Future trends exposed at Yanco Citrus Forum
Rootstock evaluation trials, the latest on emerging varieties, and advice to access emerging export markets will all be discussed at a citrus growers’ forum to be held at Yanco on Thursday, June 23.
Citrus Australia will host the event at the Yanco Research Station from 2.30pm to 5.45pm, followed by light refreshments.
Promising results from a rootstock evaluation project will be highlighted by NSW DPI Research Physiologist, Tahir Kurshid, while NSW DPI research horticulturist, Graeme Sanderson, will present a variety evaluation report and fruit tasting.
With growing international demand for Australian citrus, MFC grower services rep, Justin Lane, will advise growers on how to meet KCT (Korea, China, Thailand) protocols.
Citrus Australia staff will provide the latest updates on market access and the Citrus Tree Census.
Auscitrus Manager, Tim Herrmann, will discuss biosecurity and import procedures, while Agriculture Victoria scientist, Dr Kyla Finlay, will explain the risk to the industry from wind-borne pests, and how to deal with this.
A recent Plant Biosecurity CRC project found that long distance natural dispersal is a substantial and underestimated biosecurity risk and identified six important natural pathways.
Kyla is engaged in a project that will build on the key recommendations from CRC1031 to review existing surveillance techniques and Industry Biosecurity Plans in respect to naturally dispersed pests.
“Long distance natural dispersal of pests is a substantial and underestimated biosecurity risk.

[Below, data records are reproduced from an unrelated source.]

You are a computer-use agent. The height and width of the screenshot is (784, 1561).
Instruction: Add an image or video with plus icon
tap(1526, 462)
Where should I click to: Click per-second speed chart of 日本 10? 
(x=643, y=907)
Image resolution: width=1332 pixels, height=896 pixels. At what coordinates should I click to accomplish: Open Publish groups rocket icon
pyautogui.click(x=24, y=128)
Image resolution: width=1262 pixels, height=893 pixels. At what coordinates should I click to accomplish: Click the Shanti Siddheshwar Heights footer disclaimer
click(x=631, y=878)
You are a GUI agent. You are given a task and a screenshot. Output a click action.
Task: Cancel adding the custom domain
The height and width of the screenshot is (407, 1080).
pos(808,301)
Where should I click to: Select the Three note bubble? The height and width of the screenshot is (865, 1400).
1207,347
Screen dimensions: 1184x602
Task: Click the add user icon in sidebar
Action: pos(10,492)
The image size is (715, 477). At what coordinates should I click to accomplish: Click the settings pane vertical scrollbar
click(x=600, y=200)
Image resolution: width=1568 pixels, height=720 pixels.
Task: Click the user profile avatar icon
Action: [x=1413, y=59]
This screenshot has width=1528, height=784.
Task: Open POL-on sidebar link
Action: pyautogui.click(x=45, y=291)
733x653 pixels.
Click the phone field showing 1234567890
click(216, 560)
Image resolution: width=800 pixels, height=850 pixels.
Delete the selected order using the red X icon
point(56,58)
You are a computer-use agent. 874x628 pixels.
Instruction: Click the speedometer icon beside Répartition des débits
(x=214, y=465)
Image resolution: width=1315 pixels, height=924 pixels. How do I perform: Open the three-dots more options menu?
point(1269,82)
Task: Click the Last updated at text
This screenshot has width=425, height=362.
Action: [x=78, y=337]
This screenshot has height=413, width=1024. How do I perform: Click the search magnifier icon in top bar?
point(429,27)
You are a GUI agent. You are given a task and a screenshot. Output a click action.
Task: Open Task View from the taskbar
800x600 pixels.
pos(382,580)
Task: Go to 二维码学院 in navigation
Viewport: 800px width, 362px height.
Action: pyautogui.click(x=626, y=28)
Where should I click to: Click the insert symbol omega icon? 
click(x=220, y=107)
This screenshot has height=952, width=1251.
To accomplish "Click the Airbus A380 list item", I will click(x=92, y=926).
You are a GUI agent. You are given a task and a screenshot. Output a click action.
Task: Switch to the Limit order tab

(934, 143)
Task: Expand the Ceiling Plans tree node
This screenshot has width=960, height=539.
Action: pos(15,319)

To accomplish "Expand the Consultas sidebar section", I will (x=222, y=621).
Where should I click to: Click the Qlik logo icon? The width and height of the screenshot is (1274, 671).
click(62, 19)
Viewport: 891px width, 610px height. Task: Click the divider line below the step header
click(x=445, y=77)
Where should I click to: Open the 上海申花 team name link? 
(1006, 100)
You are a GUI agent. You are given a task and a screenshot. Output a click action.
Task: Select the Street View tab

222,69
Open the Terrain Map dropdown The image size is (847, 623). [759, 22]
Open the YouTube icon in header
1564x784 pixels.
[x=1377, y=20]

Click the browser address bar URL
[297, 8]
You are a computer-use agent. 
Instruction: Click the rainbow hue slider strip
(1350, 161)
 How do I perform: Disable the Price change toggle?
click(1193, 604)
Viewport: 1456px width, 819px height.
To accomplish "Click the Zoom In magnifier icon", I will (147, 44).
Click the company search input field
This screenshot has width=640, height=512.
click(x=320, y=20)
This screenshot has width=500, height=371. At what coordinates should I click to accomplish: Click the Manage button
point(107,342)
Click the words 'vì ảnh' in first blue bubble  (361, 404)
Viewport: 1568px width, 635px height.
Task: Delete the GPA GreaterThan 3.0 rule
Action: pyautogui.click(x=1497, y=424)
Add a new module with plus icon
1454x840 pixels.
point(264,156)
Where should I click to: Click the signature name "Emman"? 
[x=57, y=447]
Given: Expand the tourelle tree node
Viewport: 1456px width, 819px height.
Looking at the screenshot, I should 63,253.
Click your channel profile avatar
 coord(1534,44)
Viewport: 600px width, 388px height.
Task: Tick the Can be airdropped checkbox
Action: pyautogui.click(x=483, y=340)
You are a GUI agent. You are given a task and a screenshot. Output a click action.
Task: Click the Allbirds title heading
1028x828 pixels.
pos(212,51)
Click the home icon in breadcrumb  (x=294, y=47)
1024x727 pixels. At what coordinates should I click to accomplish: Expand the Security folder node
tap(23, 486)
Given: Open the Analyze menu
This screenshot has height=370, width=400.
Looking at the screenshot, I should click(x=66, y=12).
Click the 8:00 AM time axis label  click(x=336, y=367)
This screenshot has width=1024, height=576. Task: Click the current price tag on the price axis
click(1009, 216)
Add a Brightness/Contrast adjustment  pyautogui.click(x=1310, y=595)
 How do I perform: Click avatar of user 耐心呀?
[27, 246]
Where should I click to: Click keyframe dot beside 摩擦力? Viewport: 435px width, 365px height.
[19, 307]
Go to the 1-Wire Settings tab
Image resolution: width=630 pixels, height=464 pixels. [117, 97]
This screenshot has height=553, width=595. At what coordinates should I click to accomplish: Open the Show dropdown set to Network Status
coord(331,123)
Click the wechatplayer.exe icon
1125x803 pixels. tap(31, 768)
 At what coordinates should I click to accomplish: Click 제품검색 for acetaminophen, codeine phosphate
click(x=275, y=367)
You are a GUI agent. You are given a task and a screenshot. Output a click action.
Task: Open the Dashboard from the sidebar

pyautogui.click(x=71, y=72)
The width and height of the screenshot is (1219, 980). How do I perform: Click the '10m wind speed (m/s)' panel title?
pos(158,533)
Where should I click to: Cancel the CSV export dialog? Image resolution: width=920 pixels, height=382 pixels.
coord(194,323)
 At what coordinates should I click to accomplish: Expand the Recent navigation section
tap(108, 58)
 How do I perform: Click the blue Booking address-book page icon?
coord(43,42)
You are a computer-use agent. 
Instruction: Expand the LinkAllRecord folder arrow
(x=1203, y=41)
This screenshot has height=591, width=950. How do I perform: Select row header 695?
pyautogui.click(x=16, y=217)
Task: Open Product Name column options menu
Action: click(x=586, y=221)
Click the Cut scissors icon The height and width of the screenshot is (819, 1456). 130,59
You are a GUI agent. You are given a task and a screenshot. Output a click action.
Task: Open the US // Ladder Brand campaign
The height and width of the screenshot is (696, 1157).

“To improve our preparedness and early detection of pests arriving via wind dispersal, this project will help to develop more targeted and timely surveillance systems and identify preparedness strategies and options to assist end-users with managing wind-borne priority pest and pathogen threats.
“Through better targeting surveillance systems, end-users will be able to implement or improve the deployment of surveillance within areas and at times predicted to have a high risk of pests arriving by natural dispersal.
“This will result in an improvement in the allocation of limited surveillance resources and will increase our chances of early detection which will have a significant economic impact for both industry and government.”